Feminismus als Waffe gegen Open Source Software

Feminismus als Waffe gegen Open Source Software

Beitragvon 0utput » Do 5. Nov 2015, 15:15

Feminismus als Waffe gegen Open Source Software

Ein überaus beachtenswerter Vorgang.

Einige Leser haben mich heute auf etwas hingewiesen.

Ich habe ja nun schon häufig beschrieben, wie die Piratenpartei durch Feminismus schnell, systematisch und sehr effektiv vernichtet wurde. Als ich da eintrat, waren da massenhaft Interessenten und hochintelligente Leute, lauter gestandene Profis aus harten Fächern, so zwischen 35 und 50, Leute, mit denen man wirklich die Welt aus den Angeln heben und was hätte anfangen können.

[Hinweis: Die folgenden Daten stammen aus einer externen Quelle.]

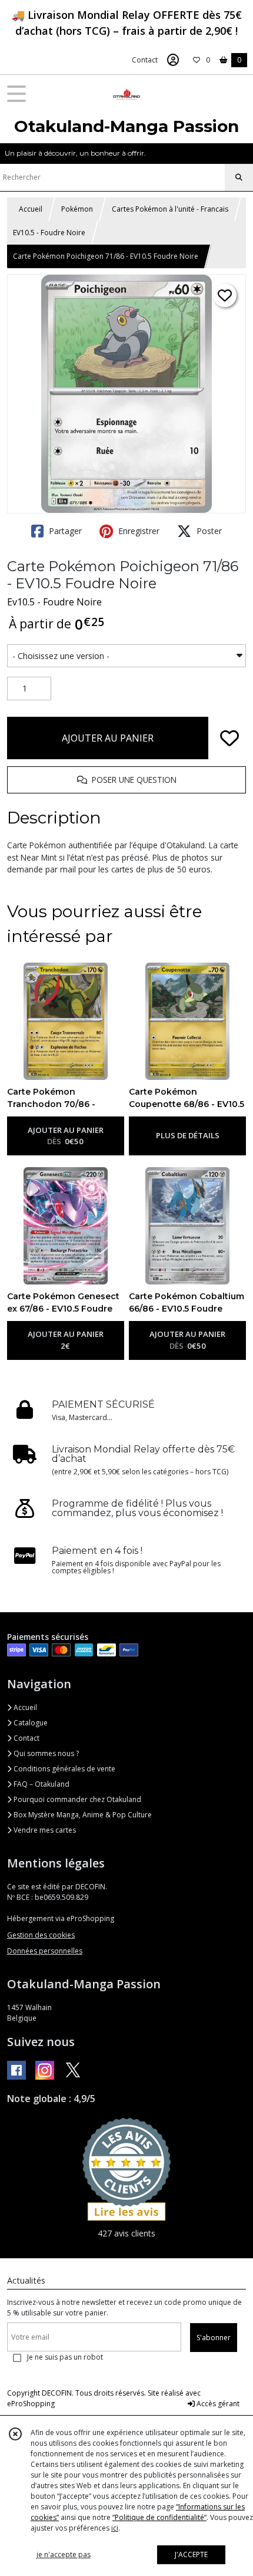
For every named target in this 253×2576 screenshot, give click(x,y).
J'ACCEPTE (191, 2554)
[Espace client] (173, 60)
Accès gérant (217, 2404)
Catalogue (30, 1723)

Dann kamen die Feministinnen (und verblüffend häufig hatten sie Verbindungen zu den Grünen oder sind von denen rübergesprungen), und haben die in kürzester Zeit alle in die Flucht geschlagen, indem sie diese Leute systematisch beschimpft, bepöbelt, bedroht haben. Das lief so geplant, systematisch und effektiv, wie eine Kommandoaktion, dass die das nicht selbst geplant haben können: Der feministische „Kackscheiße”-Pöbel, der die Drecksarbeit da machte, war für sowas viel zu dämlich. Man merkte denen bei genauem Hinschauen sehr deutlich an, dass die Anweisungen folgten und Verhaltensweisen (Kampfrhetorik, Gruppenverhalten usw.) nach auswendig gelerntem Schema abarbeiteten, ohne es selbst richtig zu verstehen. Ist mir damals immer wieder aufgefallen, wie die die ganzen Katalog-Techniken aus den Rabulistik-Büchern der 80er und 90er Jahre abarbeiteten. Ist ja auch kein Wunder, in den Gender Studies gibt es dazu eigene Seminare, und viele dieser Pöbeltruppen waren Absolventinnen oder Doktorandinnen der Gender Studies. Und das passte so wunderbar, weil die Piraten nicht nur den andere Parteien ein Dorn im Auge und unerwünschte Konkurrenz waren, sondern auch, weil sie amerikanischen Wirtschaftsinteressen diametral zuwiderliefen. Ich glaube durchaus, dass das eine geplante und gesteuerte Aktion war, die Piratenpartei zu vernichten.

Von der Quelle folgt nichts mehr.